Having enjoyed Stanley Kubrick’s movie of the same title, I decided that it was time to read Arthur C. Clarke’s novel 2001: A Space Odyssey. What a well-written novel brimming with so many intriguing ideas! As I placed the finished book on my nightstand, two things stood out in my initial impressions:
1. Clarke does a splendid job of describing the beauty and grandeur of nature. Here’s the fascinating twist: he doesn’t have first-hand personal experience with the natural phenomenon that he so artfully describes. Yes, we’ve all read and written literary impressions of brilliant sunsets and peaceful dawns. Now, to write equally evocative passages about an earth-rise on the moon or about noiselessly sailing through the rings of Saturn…you get the point; in science fiction, many times you’re writing of things that you’ve never seen.
2. 2001: A Space Odyssey was copyrighted in 1968. The world’s population was roughly 3.556 billion that year. In the text of his novel, Clarke makes reference to the population of the Earth in 2001: “…six billion people….” Want to guess the actual global population in 2001? It was 6.1 billion people. Good guess? I doubt it. With first-class degrees in mathematics and physics from King’s College, London, I’m sure that Clarke must have run demographic numbers to get such an accurate forecast of the total global population thirty-three years into the future.
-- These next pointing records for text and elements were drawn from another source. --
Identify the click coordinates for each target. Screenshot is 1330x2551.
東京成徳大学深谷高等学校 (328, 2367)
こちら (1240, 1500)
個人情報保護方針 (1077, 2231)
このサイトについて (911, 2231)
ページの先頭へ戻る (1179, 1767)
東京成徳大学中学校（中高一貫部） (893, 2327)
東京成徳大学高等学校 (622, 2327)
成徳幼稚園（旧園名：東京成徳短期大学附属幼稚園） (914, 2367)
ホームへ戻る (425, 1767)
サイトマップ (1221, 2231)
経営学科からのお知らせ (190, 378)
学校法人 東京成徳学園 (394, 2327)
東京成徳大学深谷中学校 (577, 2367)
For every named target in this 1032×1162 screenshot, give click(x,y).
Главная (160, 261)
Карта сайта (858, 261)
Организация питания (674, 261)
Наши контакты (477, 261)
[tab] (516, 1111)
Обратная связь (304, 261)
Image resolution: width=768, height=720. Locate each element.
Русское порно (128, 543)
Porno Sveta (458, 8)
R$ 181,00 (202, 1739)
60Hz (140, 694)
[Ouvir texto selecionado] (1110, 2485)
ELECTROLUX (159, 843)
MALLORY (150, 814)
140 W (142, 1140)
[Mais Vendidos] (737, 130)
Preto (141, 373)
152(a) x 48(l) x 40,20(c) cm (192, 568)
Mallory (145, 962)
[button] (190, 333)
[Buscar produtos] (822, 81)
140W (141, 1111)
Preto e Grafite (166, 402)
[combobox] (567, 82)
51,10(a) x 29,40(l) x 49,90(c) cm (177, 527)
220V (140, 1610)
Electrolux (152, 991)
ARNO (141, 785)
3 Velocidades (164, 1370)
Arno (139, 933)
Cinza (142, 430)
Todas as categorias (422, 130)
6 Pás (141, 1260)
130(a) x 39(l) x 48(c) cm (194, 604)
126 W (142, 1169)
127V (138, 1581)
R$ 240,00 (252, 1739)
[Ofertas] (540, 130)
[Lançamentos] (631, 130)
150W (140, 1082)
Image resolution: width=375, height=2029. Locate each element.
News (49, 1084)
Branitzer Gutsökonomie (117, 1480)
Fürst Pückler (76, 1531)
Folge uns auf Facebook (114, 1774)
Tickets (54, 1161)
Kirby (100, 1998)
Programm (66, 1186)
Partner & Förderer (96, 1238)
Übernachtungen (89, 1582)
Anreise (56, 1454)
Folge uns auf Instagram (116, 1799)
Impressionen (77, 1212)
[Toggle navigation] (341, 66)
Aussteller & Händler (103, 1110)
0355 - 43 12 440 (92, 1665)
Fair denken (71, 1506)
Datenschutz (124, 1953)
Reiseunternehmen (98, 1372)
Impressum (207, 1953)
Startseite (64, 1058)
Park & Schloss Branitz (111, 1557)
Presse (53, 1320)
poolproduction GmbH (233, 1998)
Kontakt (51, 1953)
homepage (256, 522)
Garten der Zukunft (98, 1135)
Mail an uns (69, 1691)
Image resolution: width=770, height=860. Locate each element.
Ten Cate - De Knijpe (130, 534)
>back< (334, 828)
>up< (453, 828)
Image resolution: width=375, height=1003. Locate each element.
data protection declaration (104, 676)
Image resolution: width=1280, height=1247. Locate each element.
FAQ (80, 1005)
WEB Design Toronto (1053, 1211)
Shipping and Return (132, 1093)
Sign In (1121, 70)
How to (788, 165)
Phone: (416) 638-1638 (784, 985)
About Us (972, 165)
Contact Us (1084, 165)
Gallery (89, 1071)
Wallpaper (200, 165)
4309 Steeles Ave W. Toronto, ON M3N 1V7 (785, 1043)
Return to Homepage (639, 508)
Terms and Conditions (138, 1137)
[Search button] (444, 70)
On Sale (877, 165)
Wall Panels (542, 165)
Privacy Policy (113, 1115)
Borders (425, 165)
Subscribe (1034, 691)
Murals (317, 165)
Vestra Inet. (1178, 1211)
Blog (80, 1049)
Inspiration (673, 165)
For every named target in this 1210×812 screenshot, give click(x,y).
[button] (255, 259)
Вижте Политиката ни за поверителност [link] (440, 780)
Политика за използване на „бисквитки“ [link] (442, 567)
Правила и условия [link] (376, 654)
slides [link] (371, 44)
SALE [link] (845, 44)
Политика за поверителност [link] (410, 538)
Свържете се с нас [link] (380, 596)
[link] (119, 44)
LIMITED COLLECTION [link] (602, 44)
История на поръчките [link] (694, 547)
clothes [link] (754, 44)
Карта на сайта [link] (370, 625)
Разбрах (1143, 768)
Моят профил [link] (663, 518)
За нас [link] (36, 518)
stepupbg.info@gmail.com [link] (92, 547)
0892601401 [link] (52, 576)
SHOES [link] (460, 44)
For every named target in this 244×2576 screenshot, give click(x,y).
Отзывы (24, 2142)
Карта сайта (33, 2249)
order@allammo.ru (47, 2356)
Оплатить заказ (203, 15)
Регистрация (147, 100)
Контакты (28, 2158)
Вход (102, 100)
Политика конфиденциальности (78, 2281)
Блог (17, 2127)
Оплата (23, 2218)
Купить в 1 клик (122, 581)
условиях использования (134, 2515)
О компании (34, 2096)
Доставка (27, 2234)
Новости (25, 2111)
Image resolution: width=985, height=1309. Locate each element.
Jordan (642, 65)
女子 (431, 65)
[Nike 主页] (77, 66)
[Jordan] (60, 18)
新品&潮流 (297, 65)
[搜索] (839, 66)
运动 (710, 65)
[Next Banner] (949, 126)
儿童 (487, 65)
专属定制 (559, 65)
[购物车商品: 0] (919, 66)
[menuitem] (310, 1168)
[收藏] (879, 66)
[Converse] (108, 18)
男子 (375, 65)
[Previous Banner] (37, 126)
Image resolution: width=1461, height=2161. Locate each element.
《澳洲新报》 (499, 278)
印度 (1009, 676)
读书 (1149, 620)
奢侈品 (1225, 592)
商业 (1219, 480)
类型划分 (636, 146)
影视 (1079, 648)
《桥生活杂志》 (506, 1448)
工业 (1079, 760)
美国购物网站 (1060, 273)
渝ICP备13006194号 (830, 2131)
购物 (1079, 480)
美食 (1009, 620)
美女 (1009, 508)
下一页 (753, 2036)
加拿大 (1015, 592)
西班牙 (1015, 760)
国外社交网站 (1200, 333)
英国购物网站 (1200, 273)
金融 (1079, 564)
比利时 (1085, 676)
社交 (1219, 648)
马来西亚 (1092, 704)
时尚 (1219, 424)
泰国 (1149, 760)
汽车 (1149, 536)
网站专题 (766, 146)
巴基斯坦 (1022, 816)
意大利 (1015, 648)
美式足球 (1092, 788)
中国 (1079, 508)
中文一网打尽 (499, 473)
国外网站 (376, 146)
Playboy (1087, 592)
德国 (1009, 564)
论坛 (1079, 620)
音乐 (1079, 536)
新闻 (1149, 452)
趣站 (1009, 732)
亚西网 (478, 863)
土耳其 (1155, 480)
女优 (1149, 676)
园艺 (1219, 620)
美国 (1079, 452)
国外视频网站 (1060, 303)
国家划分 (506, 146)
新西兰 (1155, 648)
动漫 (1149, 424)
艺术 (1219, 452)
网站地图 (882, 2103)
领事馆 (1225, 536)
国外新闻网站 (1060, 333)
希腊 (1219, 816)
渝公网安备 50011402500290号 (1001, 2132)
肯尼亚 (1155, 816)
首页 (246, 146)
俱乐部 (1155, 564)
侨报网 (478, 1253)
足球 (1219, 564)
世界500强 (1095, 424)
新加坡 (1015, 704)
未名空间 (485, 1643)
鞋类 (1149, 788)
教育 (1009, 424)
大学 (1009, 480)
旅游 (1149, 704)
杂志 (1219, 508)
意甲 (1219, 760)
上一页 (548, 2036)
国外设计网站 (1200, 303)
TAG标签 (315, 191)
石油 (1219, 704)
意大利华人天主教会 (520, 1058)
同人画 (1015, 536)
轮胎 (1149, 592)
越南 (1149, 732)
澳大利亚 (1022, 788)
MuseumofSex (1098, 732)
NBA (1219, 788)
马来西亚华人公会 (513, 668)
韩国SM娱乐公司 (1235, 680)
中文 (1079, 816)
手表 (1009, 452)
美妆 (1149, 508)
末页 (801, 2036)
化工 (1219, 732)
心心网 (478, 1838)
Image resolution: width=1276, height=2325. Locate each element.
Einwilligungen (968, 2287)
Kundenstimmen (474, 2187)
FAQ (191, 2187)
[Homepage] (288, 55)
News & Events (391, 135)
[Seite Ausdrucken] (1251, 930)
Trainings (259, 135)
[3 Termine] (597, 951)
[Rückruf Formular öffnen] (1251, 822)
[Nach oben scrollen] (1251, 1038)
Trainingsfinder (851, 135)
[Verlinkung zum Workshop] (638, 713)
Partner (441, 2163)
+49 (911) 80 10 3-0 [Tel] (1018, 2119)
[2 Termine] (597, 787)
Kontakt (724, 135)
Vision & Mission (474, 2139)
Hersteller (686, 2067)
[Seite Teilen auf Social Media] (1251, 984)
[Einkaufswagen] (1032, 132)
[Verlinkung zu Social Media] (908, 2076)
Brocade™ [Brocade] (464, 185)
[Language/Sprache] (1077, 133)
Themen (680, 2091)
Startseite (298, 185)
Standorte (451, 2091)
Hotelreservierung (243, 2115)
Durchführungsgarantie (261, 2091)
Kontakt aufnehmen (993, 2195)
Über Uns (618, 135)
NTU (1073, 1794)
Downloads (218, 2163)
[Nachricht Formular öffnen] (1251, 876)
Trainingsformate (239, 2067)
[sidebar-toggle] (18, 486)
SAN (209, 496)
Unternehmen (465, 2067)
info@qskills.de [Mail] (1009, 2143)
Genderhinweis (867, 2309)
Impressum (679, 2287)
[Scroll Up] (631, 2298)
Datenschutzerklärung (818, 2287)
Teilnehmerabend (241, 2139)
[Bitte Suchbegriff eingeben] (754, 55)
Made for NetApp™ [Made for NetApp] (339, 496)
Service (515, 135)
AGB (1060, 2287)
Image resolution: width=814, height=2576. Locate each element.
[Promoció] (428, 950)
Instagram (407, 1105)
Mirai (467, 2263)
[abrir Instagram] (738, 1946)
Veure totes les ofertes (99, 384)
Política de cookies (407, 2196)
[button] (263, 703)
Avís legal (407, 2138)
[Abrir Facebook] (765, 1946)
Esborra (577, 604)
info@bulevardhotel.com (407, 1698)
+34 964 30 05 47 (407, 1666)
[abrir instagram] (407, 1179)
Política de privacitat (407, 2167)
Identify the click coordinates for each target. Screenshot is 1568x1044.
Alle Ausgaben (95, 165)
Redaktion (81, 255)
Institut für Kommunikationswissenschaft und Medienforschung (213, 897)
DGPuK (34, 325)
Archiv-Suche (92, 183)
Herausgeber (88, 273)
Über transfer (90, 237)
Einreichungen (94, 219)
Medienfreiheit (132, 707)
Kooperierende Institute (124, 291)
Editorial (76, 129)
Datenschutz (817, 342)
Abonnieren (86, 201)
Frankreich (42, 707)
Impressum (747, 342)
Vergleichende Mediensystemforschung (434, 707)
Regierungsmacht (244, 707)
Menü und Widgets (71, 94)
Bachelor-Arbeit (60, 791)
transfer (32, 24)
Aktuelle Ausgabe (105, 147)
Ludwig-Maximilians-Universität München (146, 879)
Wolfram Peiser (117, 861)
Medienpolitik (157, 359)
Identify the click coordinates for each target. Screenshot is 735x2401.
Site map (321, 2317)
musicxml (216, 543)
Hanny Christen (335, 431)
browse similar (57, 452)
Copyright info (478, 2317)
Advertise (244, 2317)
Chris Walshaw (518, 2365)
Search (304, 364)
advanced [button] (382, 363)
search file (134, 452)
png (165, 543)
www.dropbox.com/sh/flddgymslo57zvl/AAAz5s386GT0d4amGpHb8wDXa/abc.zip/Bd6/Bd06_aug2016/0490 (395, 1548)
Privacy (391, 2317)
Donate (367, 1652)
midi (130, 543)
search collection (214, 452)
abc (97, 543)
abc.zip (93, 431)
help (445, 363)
Taking mental inventory of the points above, what lessons have we learned about writing science fiction? There are two. First, be prepared to violate that age-old, well-worn axiom of writing that tells us to “write what you know.” The events and physical circumstances of science fiction often will take you to the brink of the unknowable. By necessity, you’ll have to write beyond what you know. Second, no matter how outlandishly speculative your core premise for a particular piece of writing might be, in the end the best science fiction gestates around a superstructure of science fact. Take the time to do the necessary research to create plausible settings of scientific truth and your readers will be much more likely to reward you with a temporary suspension of disbelief, that psychological opening that compels them to continue reading despite your narrative’s eventual introduction of: ETs; waking up an insect; living forever; time travel; putting God on trial for crimes against humanity.